(Collected data)
*-*-*
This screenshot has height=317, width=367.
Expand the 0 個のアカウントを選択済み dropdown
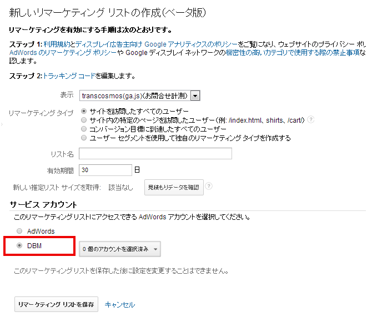click(x=119, y=249)
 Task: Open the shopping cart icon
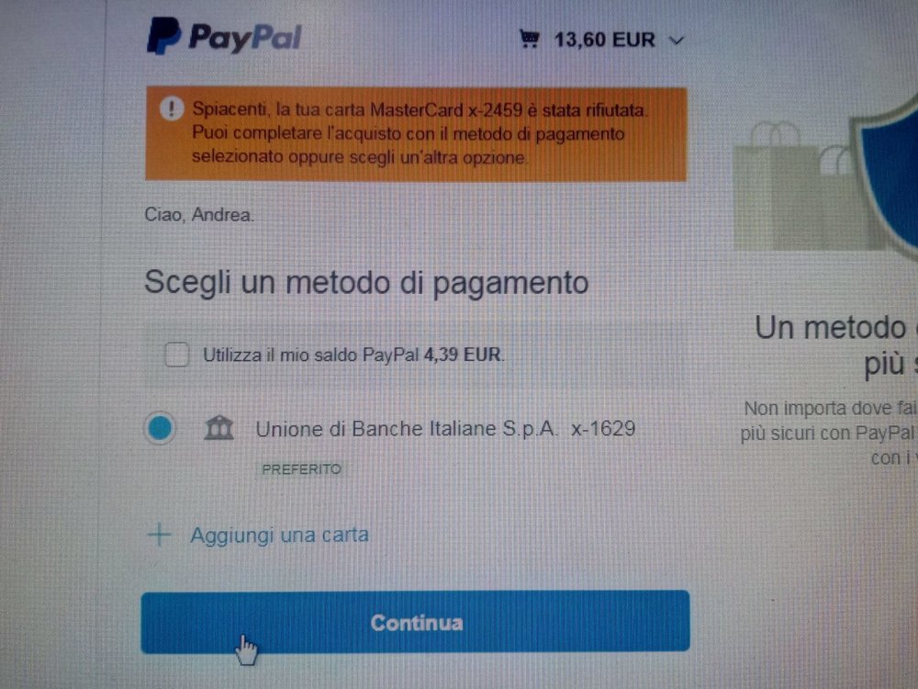(530, 40)
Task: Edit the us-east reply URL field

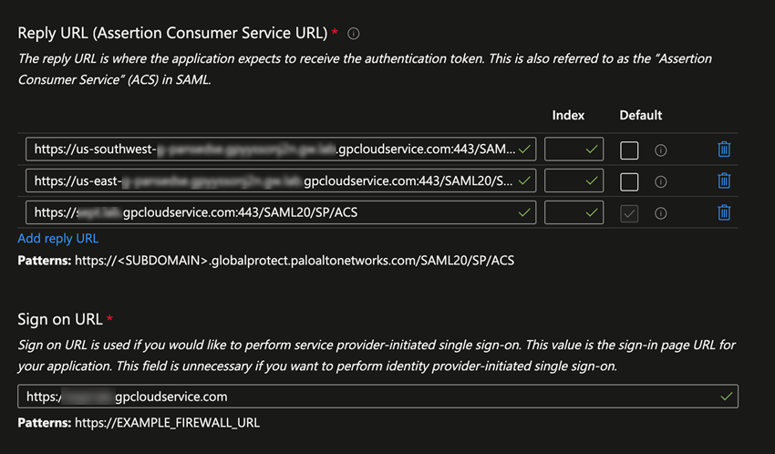Action: click(x=274, y=181)
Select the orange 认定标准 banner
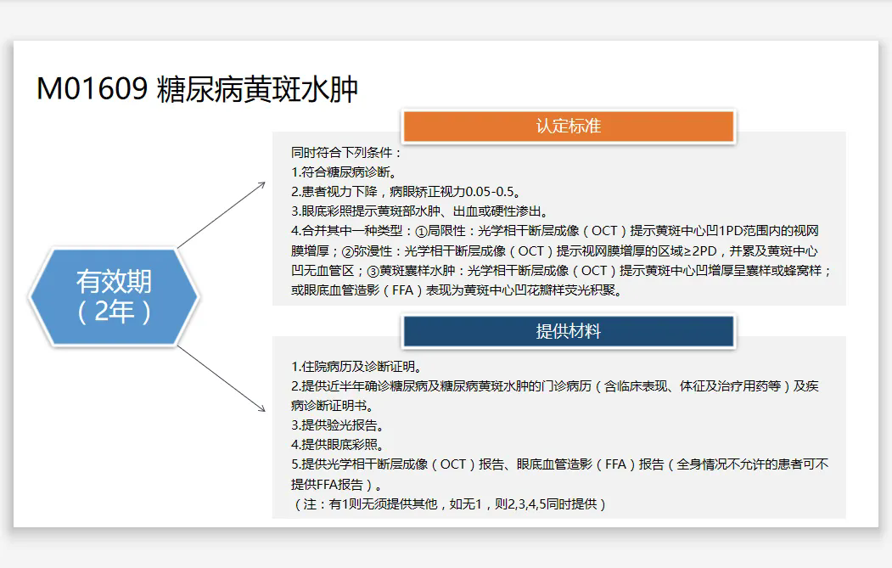 pyautogui.click(x=568, y=127)
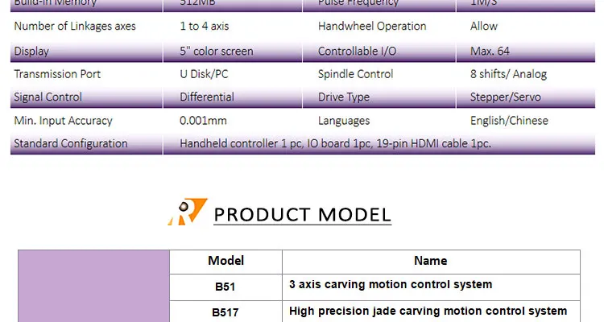This screenshot has height=322, width=604.
Task: Click the Name column header
Action: coord(430,261)
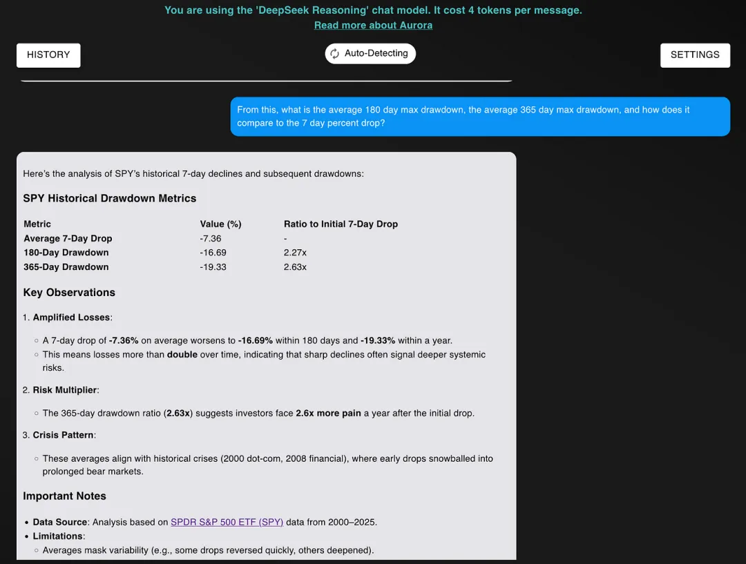
Task: Open the HISTORY panel
Action: click(x=48, y=55)
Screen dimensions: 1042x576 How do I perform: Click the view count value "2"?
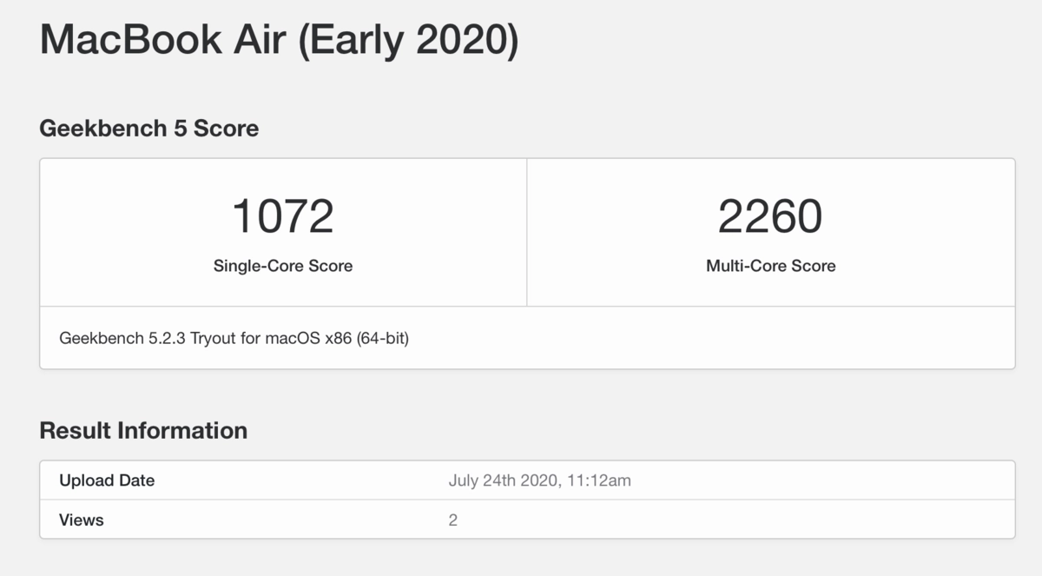(453, 520)
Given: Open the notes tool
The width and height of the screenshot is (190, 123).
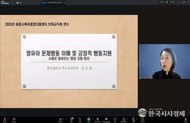Looking at the screenshot, I should click(133, 119).
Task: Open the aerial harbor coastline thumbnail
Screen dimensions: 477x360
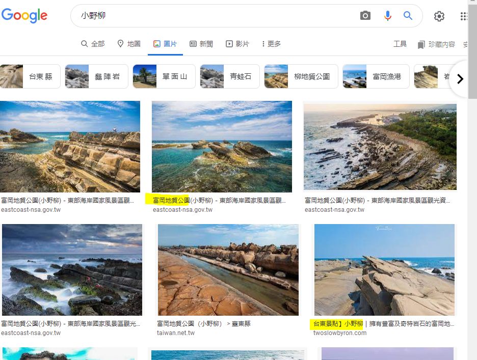Action: pos(380,146)
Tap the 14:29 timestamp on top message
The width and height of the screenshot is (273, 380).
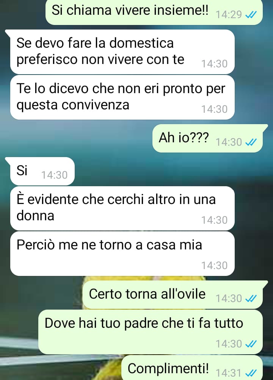point(229,15)
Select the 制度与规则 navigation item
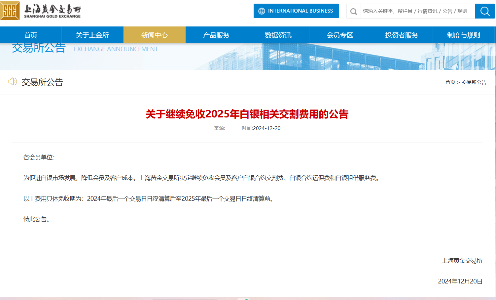Image resolution: width=496 pixels, height=300 pixels. [x=463, y=35]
*-*-*
Word for word, set down the lines from the line with "Select the orange 认定标准 banner" through the last line of the entries, and nothing else; the pictures stay out.

ANSWER TO THIS TASK →
Select the orange 认定标准 banner
 pyautogui.click(x=568, y=127)
This screenshot has height=322, width=604.
Task: Click the Name column header
Action: coord(430,261)
Task: Open the HISTORY panel
Action: click(x=48, y=55)
Screen dimensions: 1042x576 How do I perform: Click the view count value "2"?
(453, 520)
Given: Open the notes tool
The width and height of the screenshot is (190, 123).
Looking at the screenshot, I should click(133, 119).
Task: Open the aerial harbor coastline thumbnail
Screen dimensions: 477x360
Action: pos(380,146)
Tap the 14:29 timestamp on top message
The width and height of the screenshot is (273, 380).
point(229,15)
Select the 制度与规则 navigation item
Image resolution: width=496 pixels, height=300 pixels. [x=463, y=35]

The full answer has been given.